• Task data:
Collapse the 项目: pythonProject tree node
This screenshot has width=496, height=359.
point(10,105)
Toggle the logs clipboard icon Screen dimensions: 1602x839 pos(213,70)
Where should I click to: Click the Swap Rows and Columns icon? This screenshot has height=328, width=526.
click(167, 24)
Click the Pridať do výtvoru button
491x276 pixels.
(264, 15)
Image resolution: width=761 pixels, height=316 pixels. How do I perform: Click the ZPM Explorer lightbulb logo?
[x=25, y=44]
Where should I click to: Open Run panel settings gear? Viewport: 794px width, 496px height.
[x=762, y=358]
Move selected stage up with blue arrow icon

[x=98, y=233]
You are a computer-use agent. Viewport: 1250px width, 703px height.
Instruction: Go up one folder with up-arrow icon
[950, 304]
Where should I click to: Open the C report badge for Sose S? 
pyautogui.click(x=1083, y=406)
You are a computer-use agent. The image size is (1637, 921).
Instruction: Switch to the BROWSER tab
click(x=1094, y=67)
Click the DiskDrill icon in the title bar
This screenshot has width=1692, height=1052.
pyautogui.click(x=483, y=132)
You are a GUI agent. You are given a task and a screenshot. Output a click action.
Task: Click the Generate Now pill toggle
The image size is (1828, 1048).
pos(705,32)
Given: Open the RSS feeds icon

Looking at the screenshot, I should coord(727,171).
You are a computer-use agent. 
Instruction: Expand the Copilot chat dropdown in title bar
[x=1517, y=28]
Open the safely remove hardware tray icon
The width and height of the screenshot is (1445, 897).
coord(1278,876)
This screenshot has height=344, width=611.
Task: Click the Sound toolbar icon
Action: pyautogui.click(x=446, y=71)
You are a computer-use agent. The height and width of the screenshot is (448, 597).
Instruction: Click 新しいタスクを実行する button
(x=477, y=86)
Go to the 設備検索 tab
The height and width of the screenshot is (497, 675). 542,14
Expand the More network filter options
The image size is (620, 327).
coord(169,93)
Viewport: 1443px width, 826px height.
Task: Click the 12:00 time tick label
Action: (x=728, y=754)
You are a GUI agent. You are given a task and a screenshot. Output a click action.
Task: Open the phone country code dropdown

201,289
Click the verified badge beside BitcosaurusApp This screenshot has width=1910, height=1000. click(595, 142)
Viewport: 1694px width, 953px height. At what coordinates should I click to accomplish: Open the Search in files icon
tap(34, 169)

• Exercise goal: Your task is to transcribe, with no changes, only the lines of the listing above that lie between the line holding "Instruction: Go up" and the line holding "You are a computer-use agent. The height", inclusive.

• Result below:
Instruction: Go up one folder with up-arrow icon
[950, 304]
Where should I click to: Open the C report badge for Sose S? 
pyautogui.click(x=1083, y=406)
You are a computer-use agent. The image size is (1637, 921).
Instruction: Switch to the BROWSER tab
click(x=1094, y=67)
Click the DiskDrill icon in the title bar
This screenshot has width=1692, height=1052.
pyautogui.click(x=483, y=132)
You are a GUI agent. You are given a task and a screenshot. Output a click action.
Task: Click the Generate Now pill toggle
The image size is (1828, 1048).
pos(705,32)
Given: Open the RSS feeds icon

Looking at the screenshot, I should coord(727,171).
You are a computer-use agent. 
Instruction: Expand the Copilot chat dropdown in title bar
[x=1517, y=28]
Open the safely remove hardware tray icon
The width and height of the screenshot is (1445, 897).
coord(1278,876)
This screenshot has height=344, width=611.
Task: Click the Sound toolbar icon
Action: pyautogui.click(x=446, y=71)
You are a computer-use agent. The height and width of the screenshot is (448, 597).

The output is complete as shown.